**EXERCISE INSTRUCTIONS**
Where in the listing does the word "icon" appear? Report each line that holds it.

* * * *

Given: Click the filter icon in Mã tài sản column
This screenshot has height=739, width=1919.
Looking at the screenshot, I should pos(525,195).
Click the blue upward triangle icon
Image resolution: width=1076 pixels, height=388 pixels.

* * * *

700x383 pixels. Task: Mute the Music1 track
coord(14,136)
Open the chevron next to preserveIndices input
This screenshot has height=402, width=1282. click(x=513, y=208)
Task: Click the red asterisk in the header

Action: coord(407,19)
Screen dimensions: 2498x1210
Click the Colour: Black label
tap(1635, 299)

* * * *

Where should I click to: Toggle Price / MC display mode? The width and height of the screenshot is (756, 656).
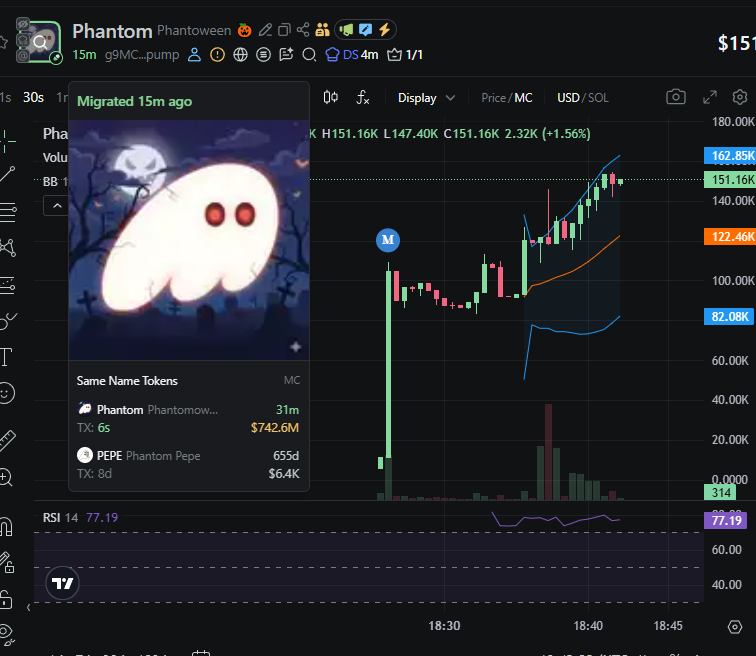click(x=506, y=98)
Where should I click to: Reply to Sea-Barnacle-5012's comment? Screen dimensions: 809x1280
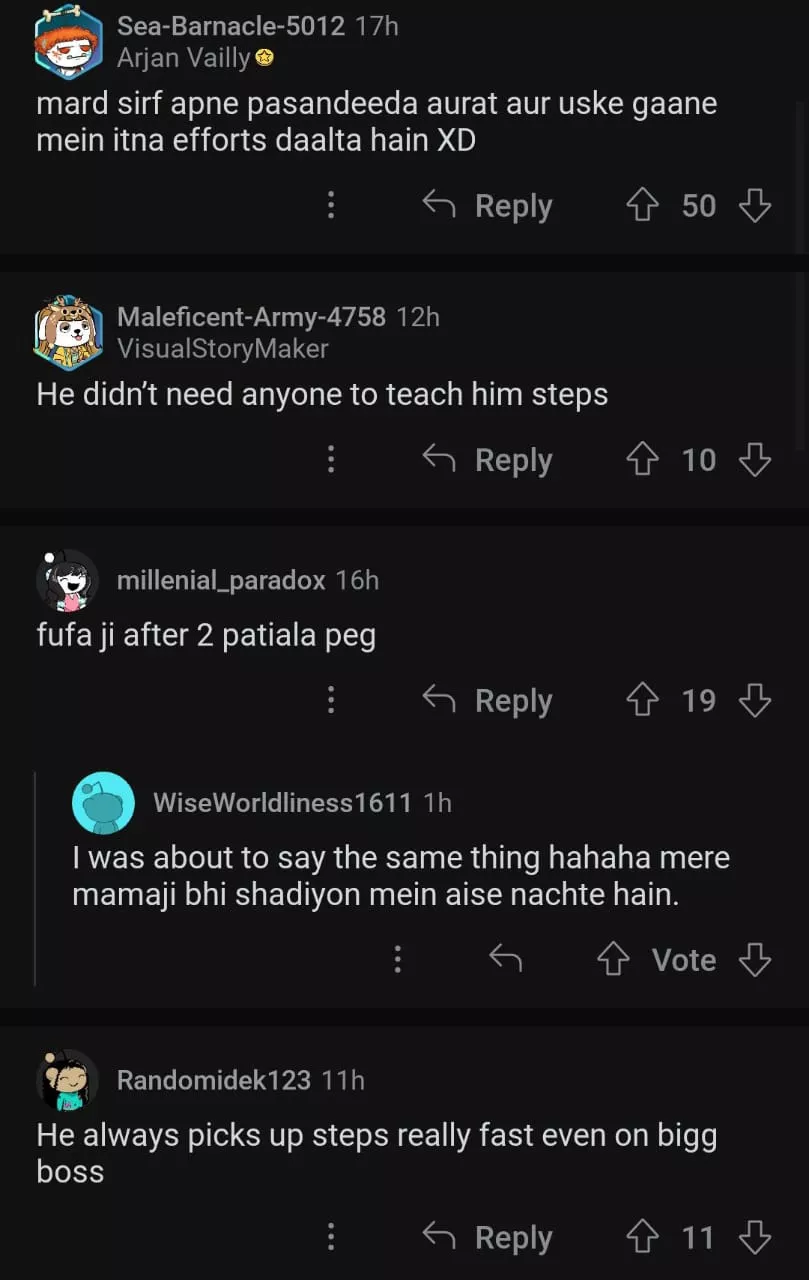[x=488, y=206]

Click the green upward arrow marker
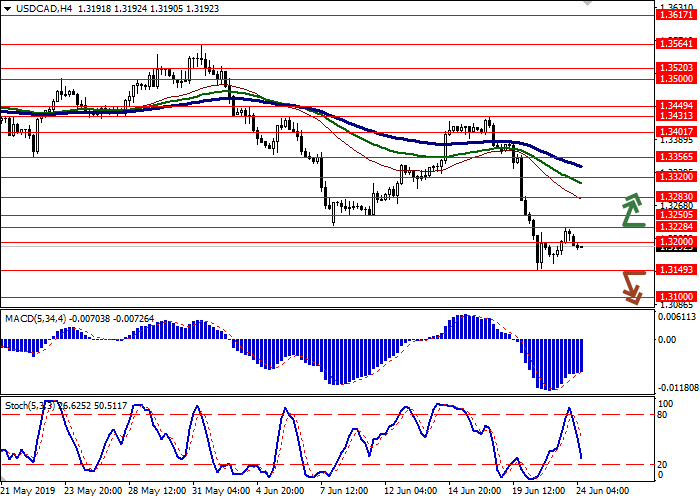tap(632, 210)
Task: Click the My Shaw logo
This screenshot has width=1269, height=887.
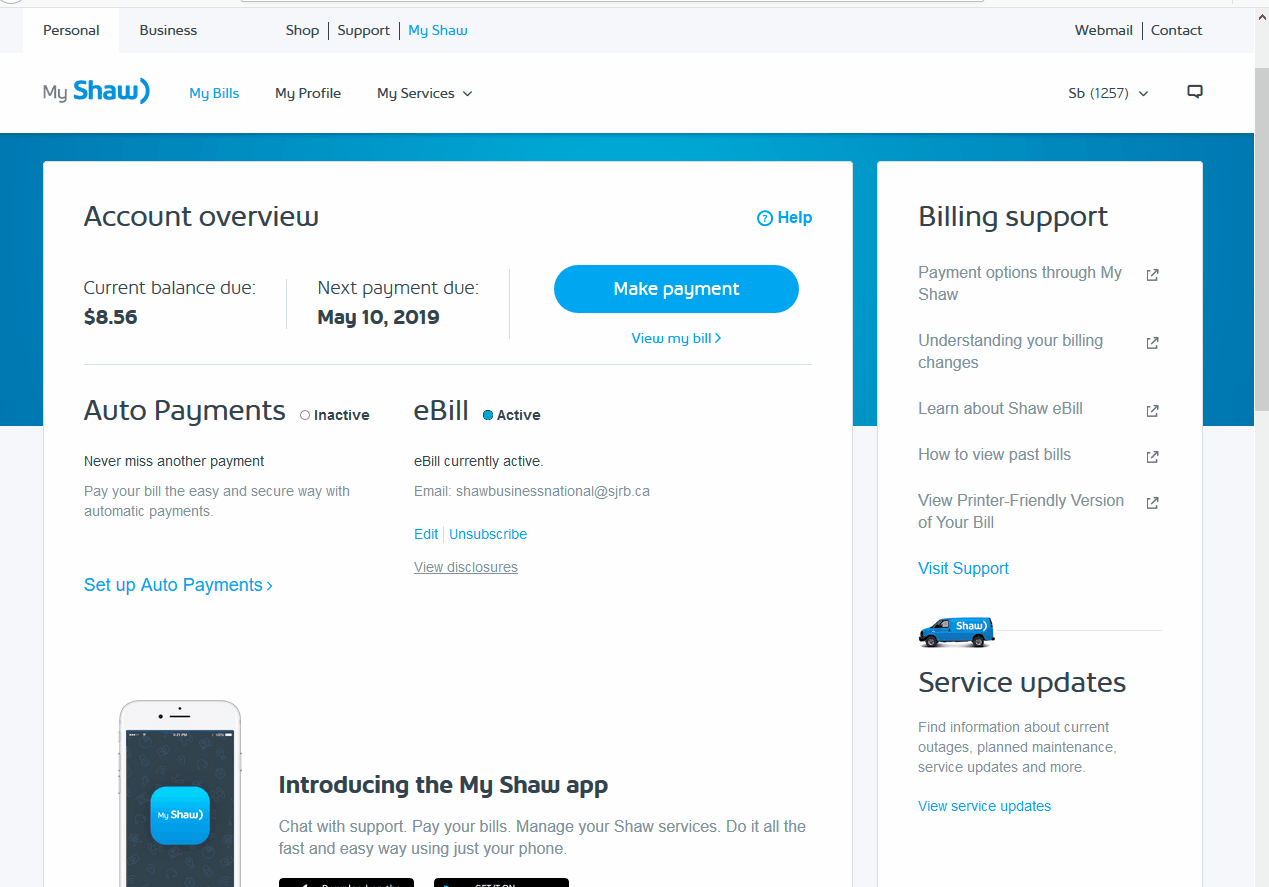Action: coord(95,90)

* * * *

**TASK RESULT**
Given: Click the filter icon in Mã tài sản column
Click the blue upward triangle icon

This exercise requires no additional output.